The bulk of this unnerving experience involves exploring a small apartment in Taiwan over the course of several years in the 1980s. You learn the tragic story of a family torn apart by marital turmoil, professional setbacks, and the stress of raising a chronically ill child. Gameplay consists of collecting clues and items to solve a series of well-made (and sometimes interconnected) puzzles that are satisfying yet stressful to complete because you know there’s usually something sinister waiting around the next corner. Movement is deliberate without feeling slow and that’s for a reason; every time I turned around was tense as I braced for the worst – and often found it.
Devotion’s psychological scares keep you on your toes and do a great job of being effective while maintaining impressive creativity. The apartment changes depending on the year, so new types of scares are regularly surfacing, whether it’s something as blatant as a mannequin-laden birthday party or an elaborate mechanical diorama sequence.

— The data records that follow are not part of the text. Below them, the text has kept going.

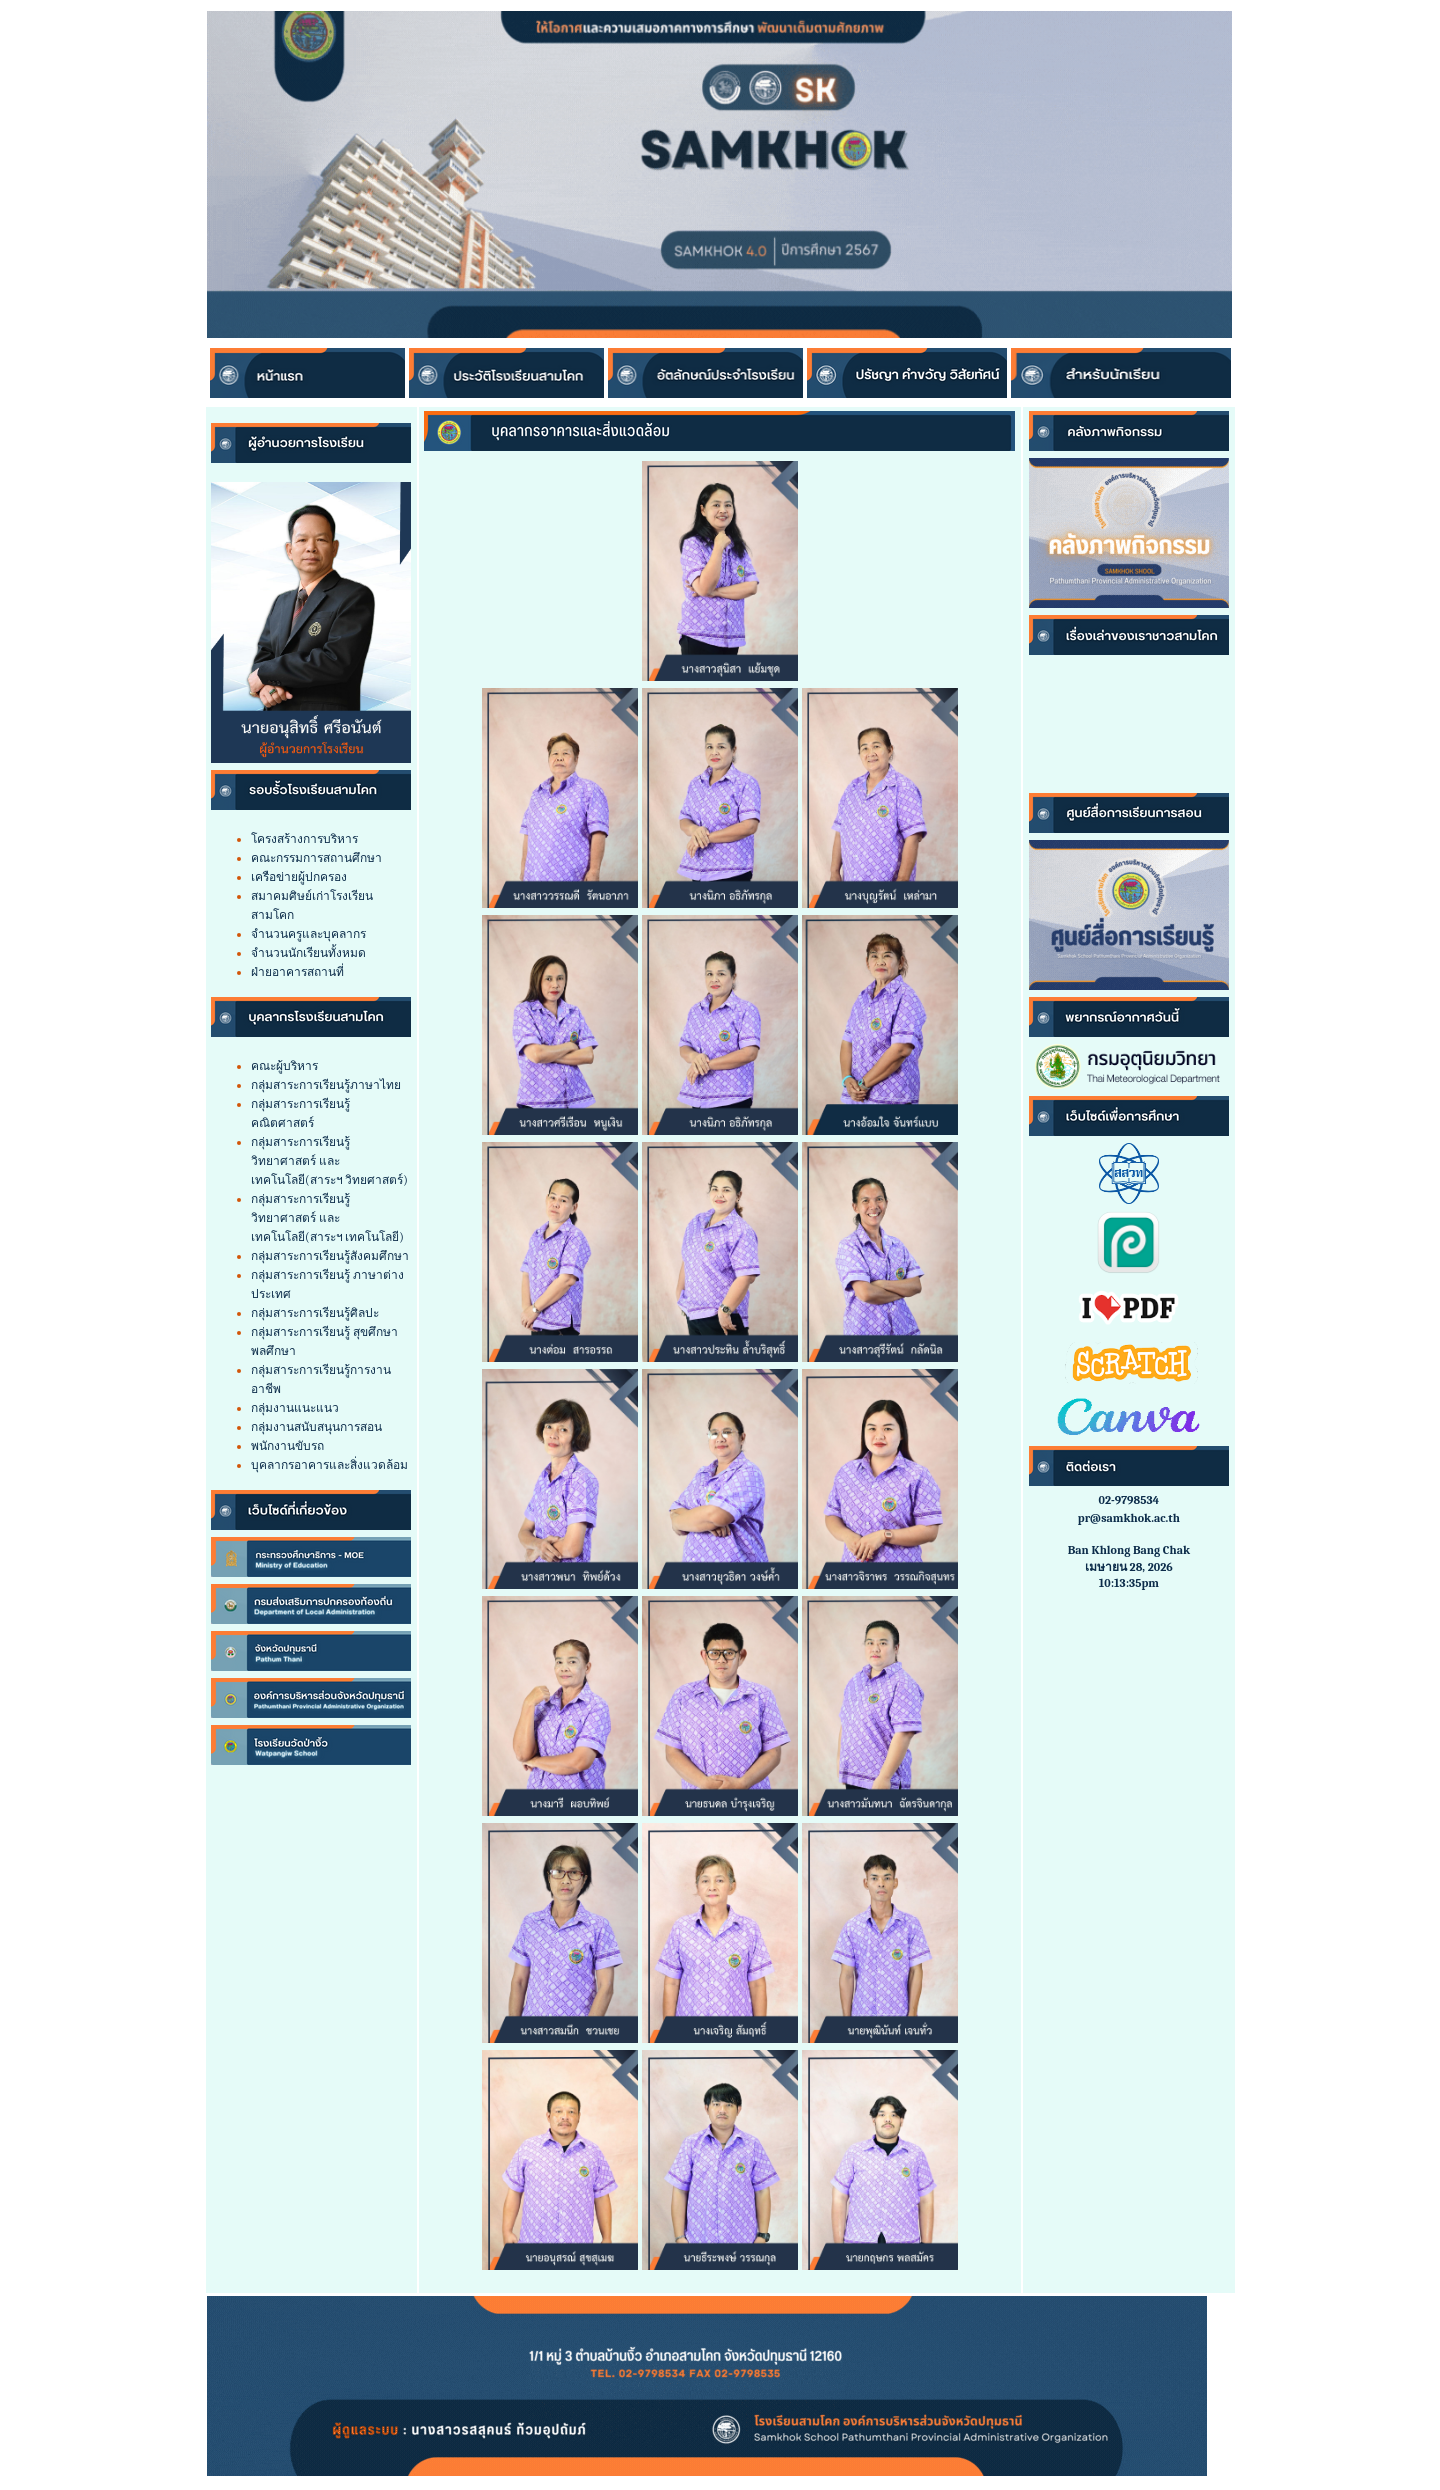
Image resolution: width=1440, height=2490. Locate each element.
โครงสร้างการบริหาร (304, 839)
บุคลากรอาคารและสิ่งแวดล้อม (329, 1465)
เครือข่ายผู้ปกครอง (299, 877)
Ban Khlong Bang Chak (1129, 1550)
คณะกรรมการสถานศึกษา (316, 858)
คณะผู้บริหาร (284, 1066)
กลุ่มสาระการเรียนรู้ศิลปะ (315, 1313)
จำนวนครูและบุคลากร (308, 934)
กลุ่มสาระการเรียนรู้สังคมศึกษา (330, 1256)
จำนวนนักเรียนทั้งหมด (308, 953)
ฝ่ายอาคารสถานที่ (297, 972)
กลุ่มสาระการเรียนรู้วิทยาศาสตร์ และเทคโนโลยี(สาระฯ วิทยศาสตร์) (329, 1161)
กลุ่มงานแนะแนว (295, 1408)
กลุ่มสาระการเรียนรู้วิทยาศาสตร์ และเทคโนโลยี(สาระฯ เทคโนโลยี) (327, 1218)
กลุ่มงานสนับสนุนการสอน (316, 1427)
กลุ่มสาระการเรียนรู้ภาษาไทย (326, 1085)
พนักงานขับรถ (287, 1446)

Thanks to the fantastic sound design (I recommend headphones), simply hearing doors slam or windows rattle from a thunderstorm is enough to have you holding your breath in expectation of the worst. Devotion loves messing with your mind, and it kept me on edge to the point that I was jumping at things that weren’t even there because the atmosphere is so oppressive.
As miserable as I often felt stepping into the next chilling iteration of that cursed apartment, I love and admire Devotion’s commitment to scaring the pants off of you without devolving into cheap or largely predictable tactics. This is a smartly laid out haunted house that seems to know the perfect moments to hit the pedal on the scares before easing back, but it never turns off the gas completely. I also respect that Devotion isn’t a one-trick pony. The story eventually ventures beyond small confines into more otherworldly settings, though it loses a bit of its punch in doing so. However, I like how the puzzle design evolves into more freeform scenarios after a linear beginning.

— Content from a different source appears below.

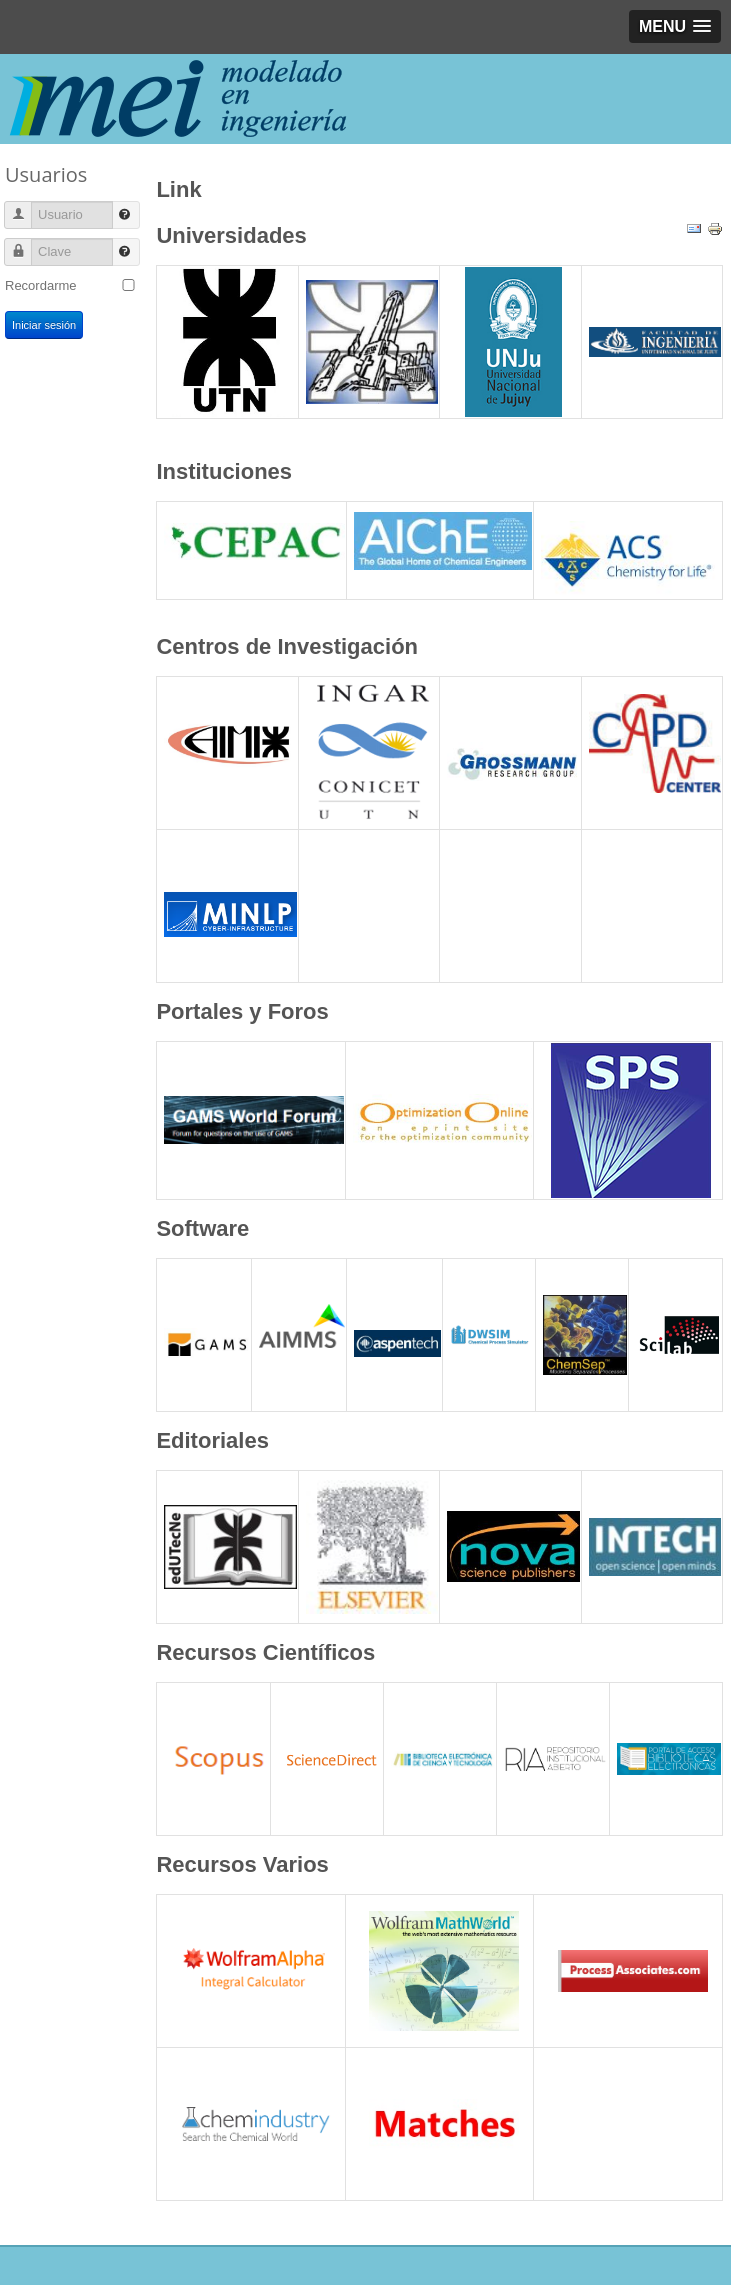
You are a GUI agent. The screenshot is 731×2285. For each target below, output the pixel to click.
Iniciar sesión (44, 325)
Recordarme (41, 285)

Devotion may be frightening, but it also offers a compelling narrative with a surprising amount of heart. The story is ultimately about a child coping with terrible parents on top of her own troubles, and her anxieties made me sympathetic while also creating another, more relatable trauma: the fear of losing your family. You don’t want to see any harm come to this poor kid, especially after a fantastic whimsical sequence where you read her favorite storybook together. These lighter moments aren’t plentiful, but they’re awesome for allowing you to exhale for a bit. They also further demonstrate Red Candles’ chops when it comes to mixing up the experience with different gameplay ideas.
Devotion wraps up before it loses steam, making it a tightly packed home of horrors worth braving. It’s a shame that the game was inaccessible to players for as long as it was, however now you can delight in among creepiest titles in current memory. If you can summon up the guts, you’ll be rewarded with a wonderfully troubling experience that is worthy of an opportunity to horrify a more comprehensive audience.